• _Set task_
Copy out each line of the listing below word for word, leaving out the pictures.

• _Data lines_
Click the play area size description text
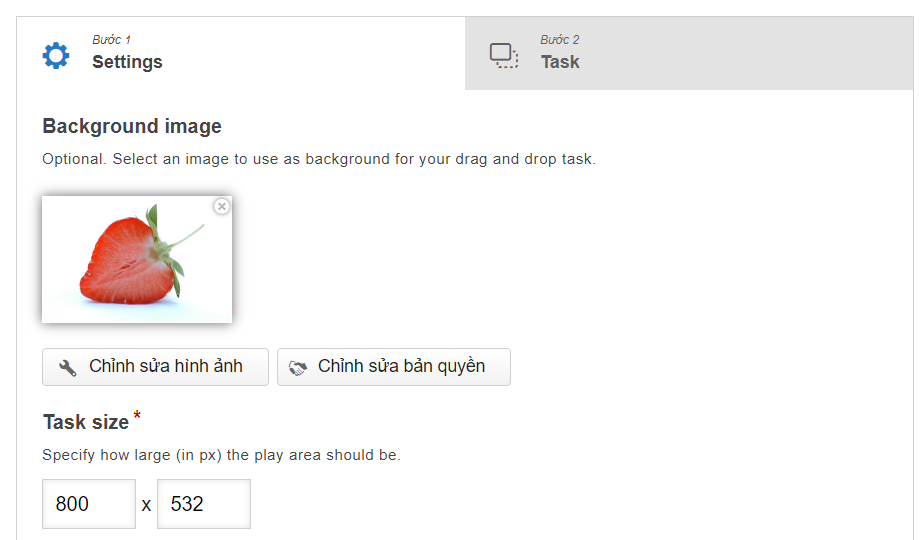This screenshot has height=540, width=924. (x=221, y=455)
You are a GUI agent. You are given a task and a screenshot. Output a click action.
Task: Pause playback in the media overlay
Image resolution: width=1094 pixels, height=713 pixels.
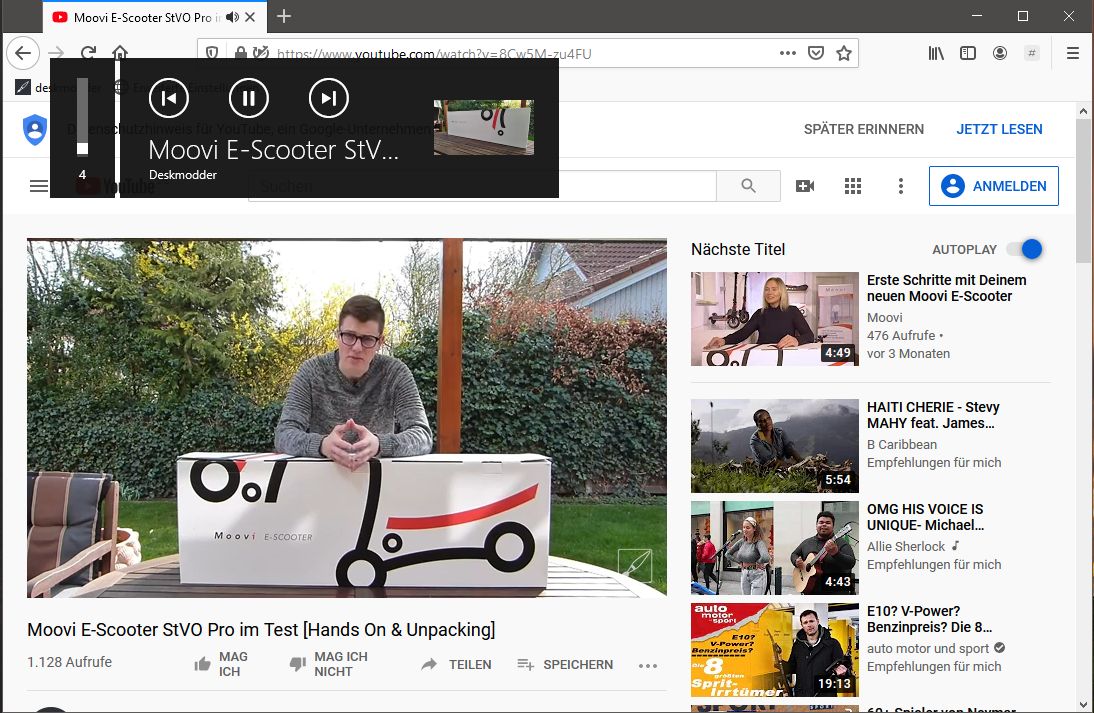pyautogui.click(x=249, y=97)
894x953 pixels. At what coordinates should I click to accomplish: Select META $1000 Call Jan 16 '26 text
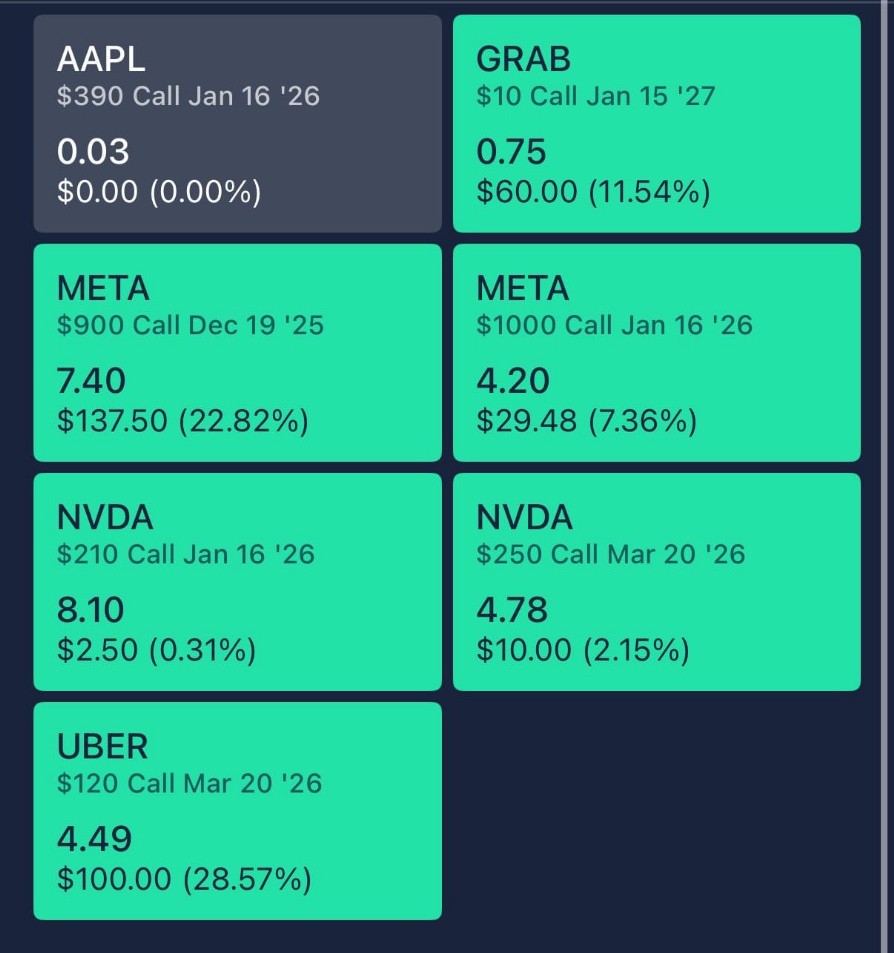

• _Result below_
Click the play area size description text
This screenshot has height=540, width=924. (x=221, y=455)
You are a GUI agent. You are given a task and a screenshot. Output a click action.
Task: Pause playback in the media overlay
Image resolution: width=1094 pixels, height=713 pixels.
pyautogui.click(x=249, y=97)
894x953 pixels. At what coordinates should I click to accomplish: Select META $1000 Call Jan 16 '26 text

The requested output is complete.